* [Brief] Pictures in the material below are to be left out, and only the lines from the line with "Click the 'User" up to and including the line with "618x350 pixels." are to be written out exactly.

* [Records supplied]
==*==
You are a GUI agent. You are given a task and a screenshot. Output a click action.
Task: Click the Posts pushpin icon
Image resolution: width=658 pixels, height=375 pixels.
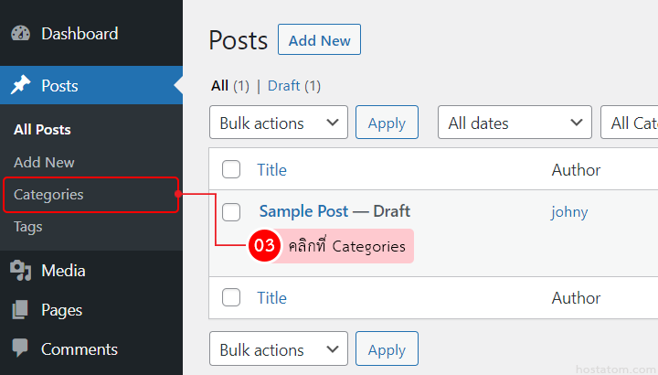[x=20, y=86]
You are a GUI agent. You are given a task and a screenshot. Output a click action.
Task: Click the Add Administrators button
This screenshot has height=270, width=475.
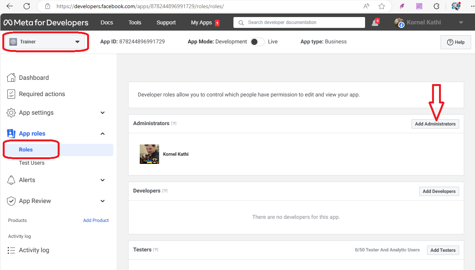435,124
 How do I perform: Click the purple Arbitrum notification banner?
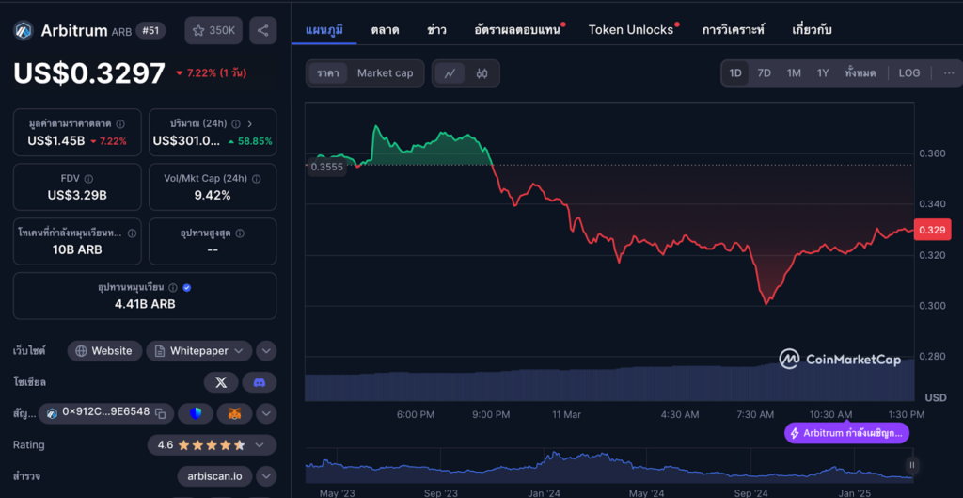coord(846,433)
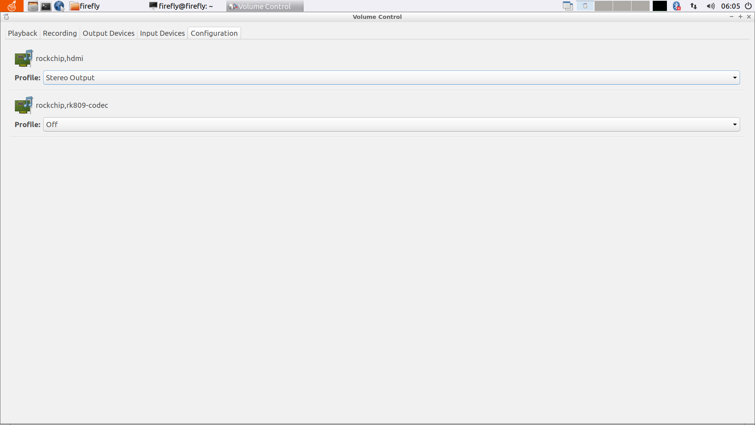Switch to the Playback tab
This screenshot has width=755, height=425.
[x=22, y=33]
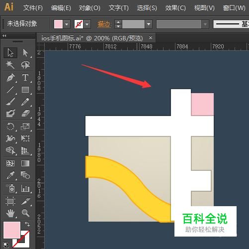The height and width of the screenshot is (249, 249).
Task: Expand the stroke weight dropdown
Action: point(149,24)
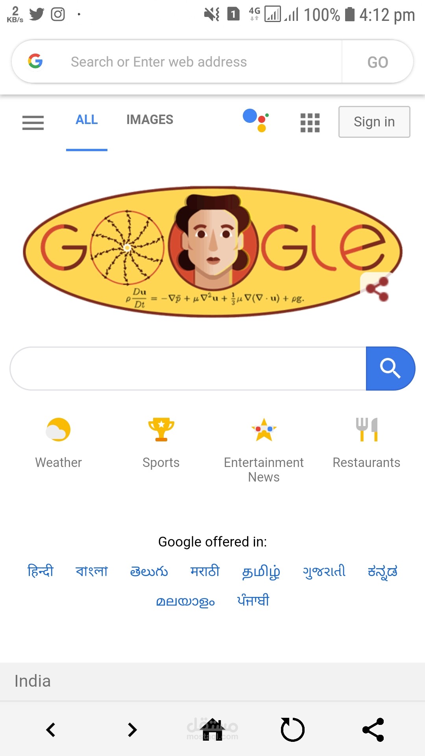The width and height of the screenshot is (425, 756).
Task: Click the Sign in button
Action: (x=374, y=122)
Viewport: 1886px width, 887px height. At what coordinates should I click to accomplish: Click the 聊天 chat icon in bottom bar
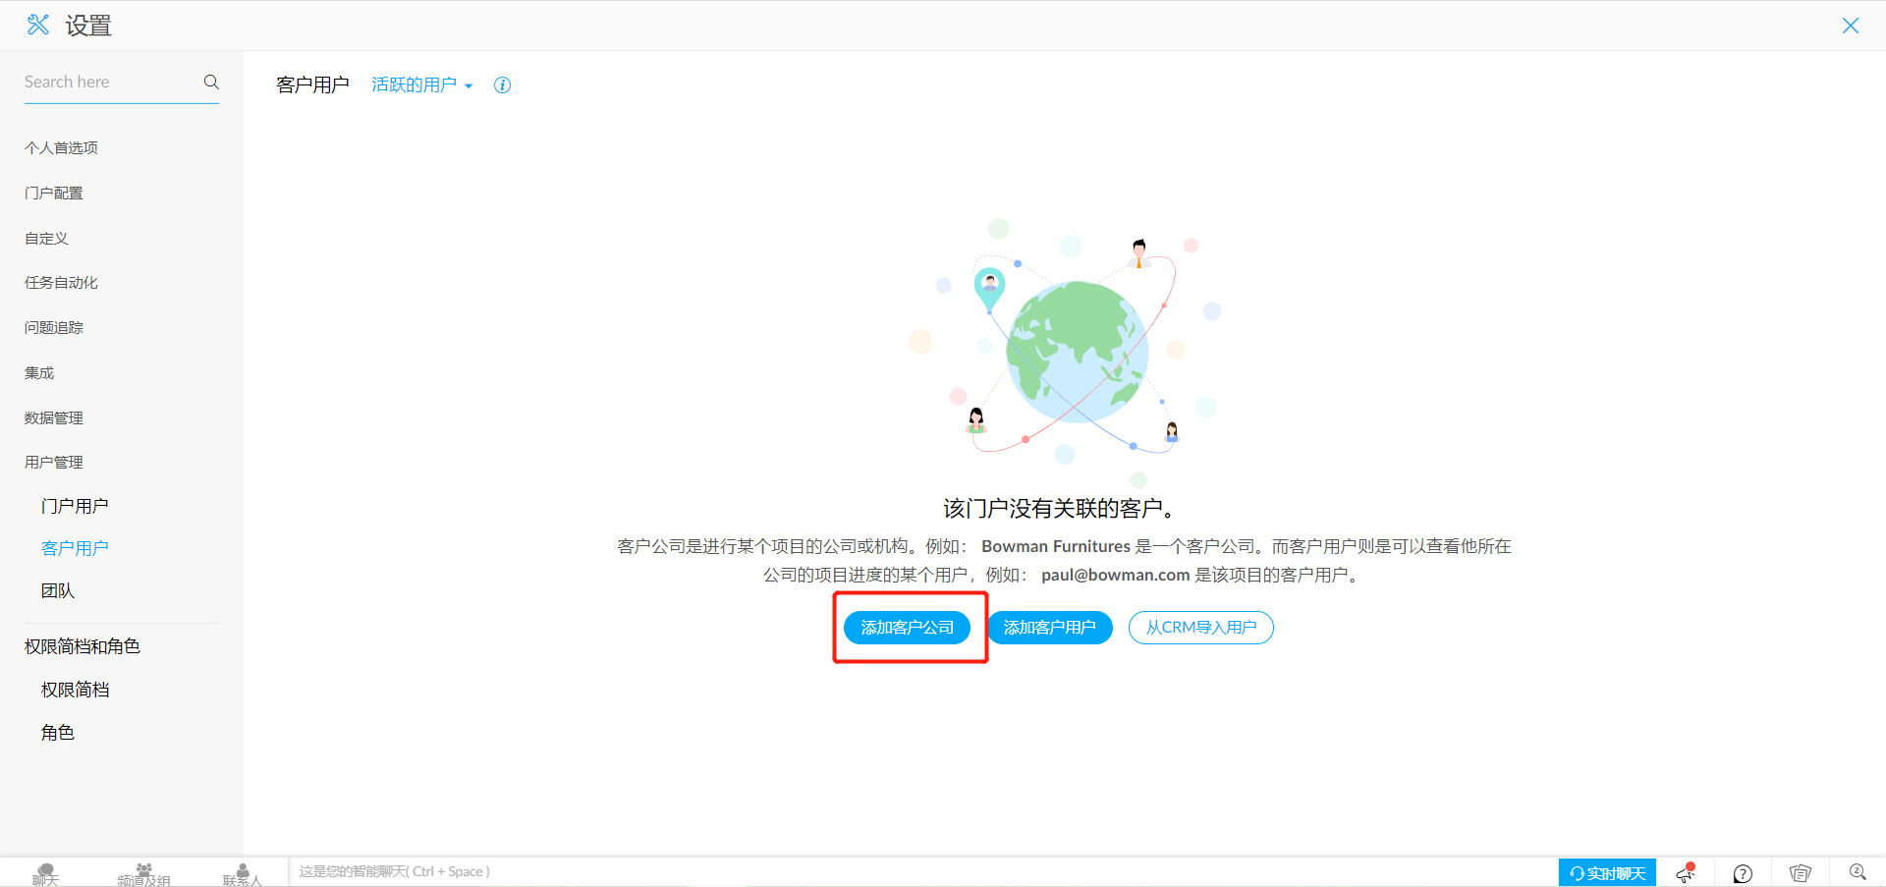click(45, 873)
==*==
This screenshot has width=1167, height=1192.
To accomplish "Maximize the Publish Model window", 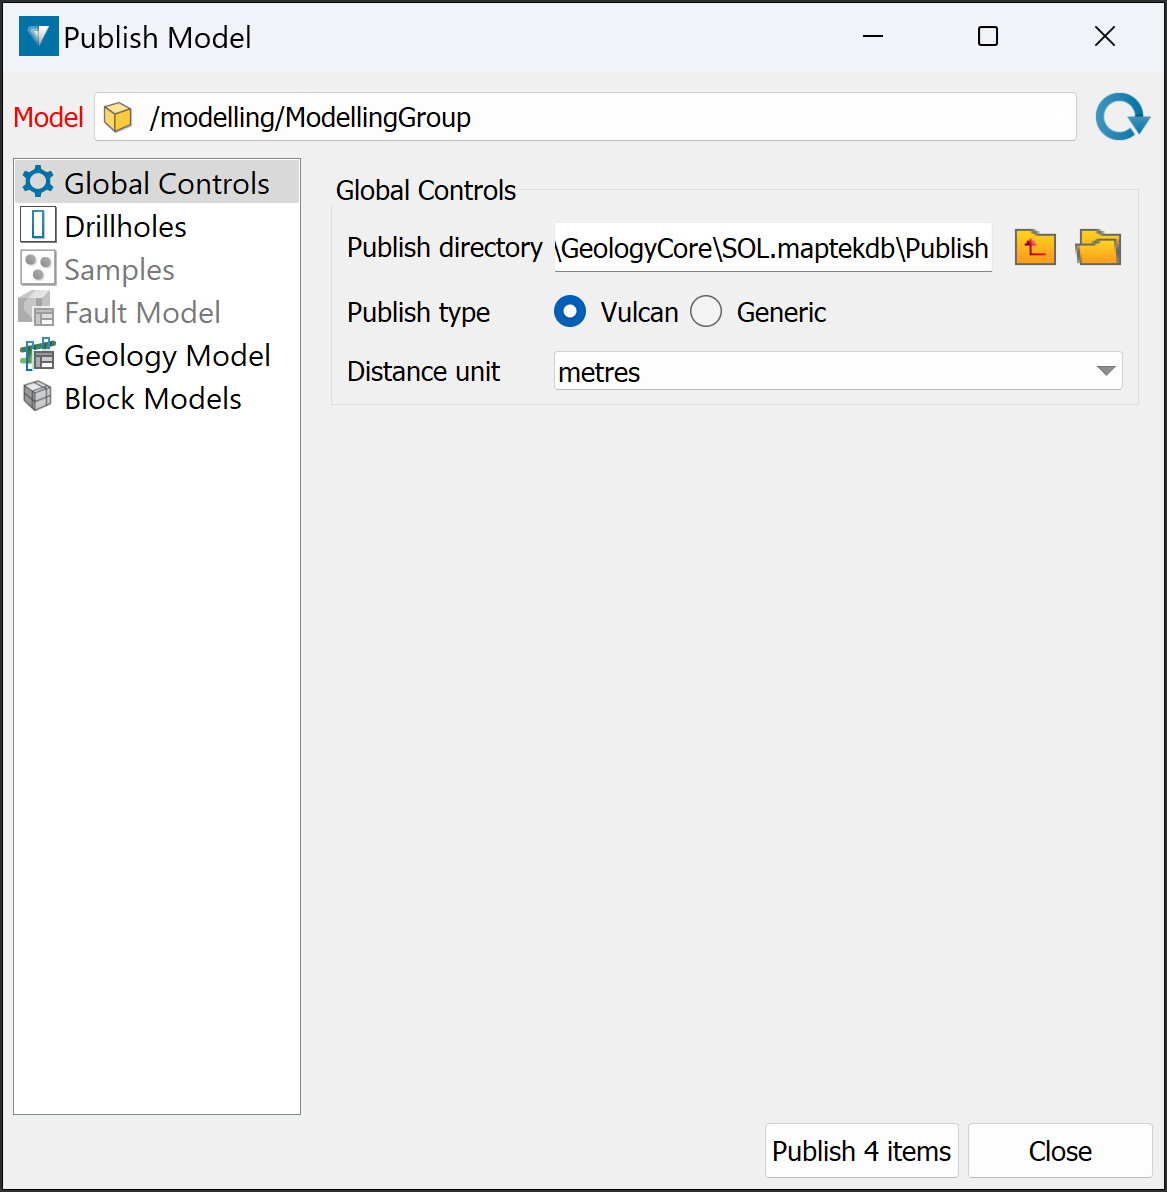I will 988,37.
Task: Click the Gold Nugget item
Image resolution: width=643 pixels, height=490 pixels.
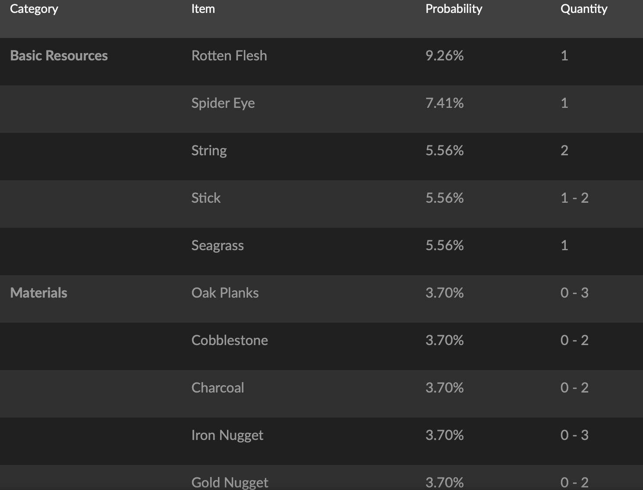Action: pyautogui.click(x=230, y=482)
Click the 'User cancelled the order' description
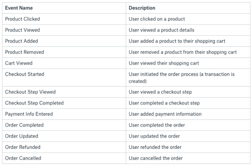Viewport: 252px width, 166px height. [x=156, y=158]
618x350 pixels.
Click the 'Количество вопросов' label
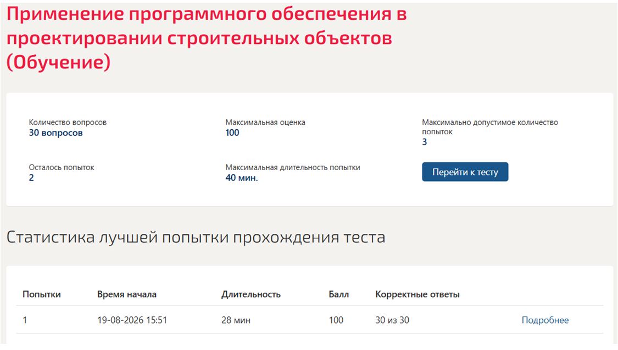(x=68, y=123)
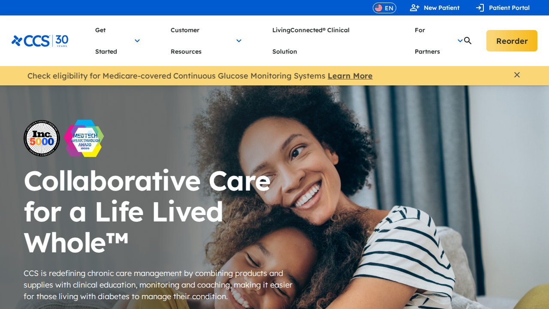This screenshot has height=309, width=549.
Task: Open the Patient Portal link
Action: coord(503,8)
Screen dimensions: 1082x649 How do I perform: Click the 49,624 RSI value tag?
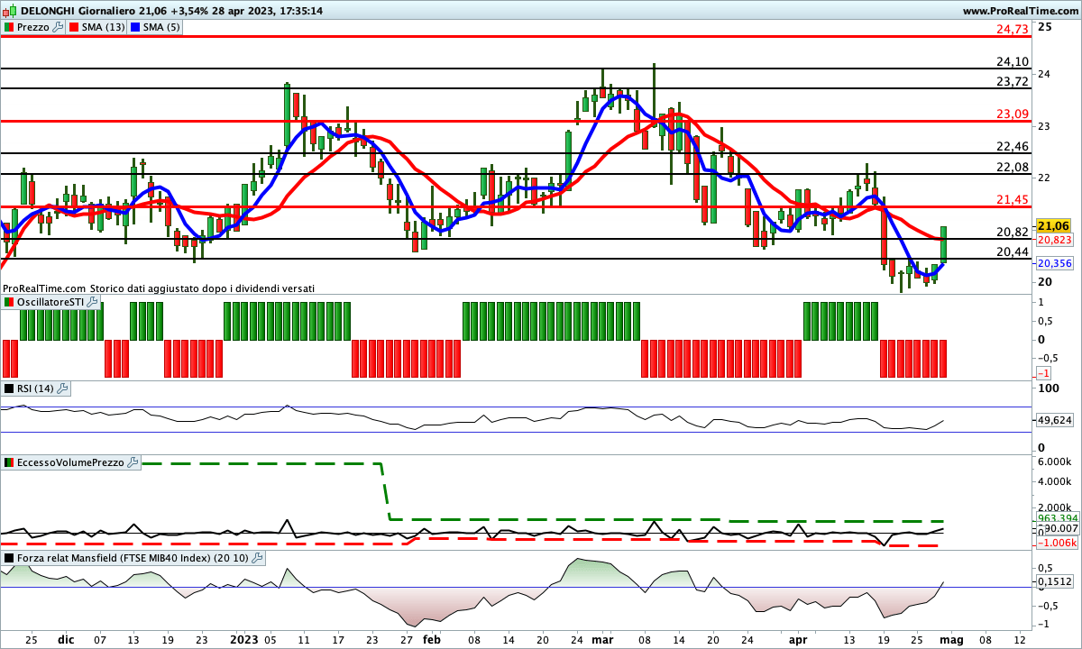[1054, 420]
==*==
* [Finished exercise]
Click the 'User cancelled the order' description
Viewport: 252px width, 166px height. [x=156, y=158]
618x350 pixels.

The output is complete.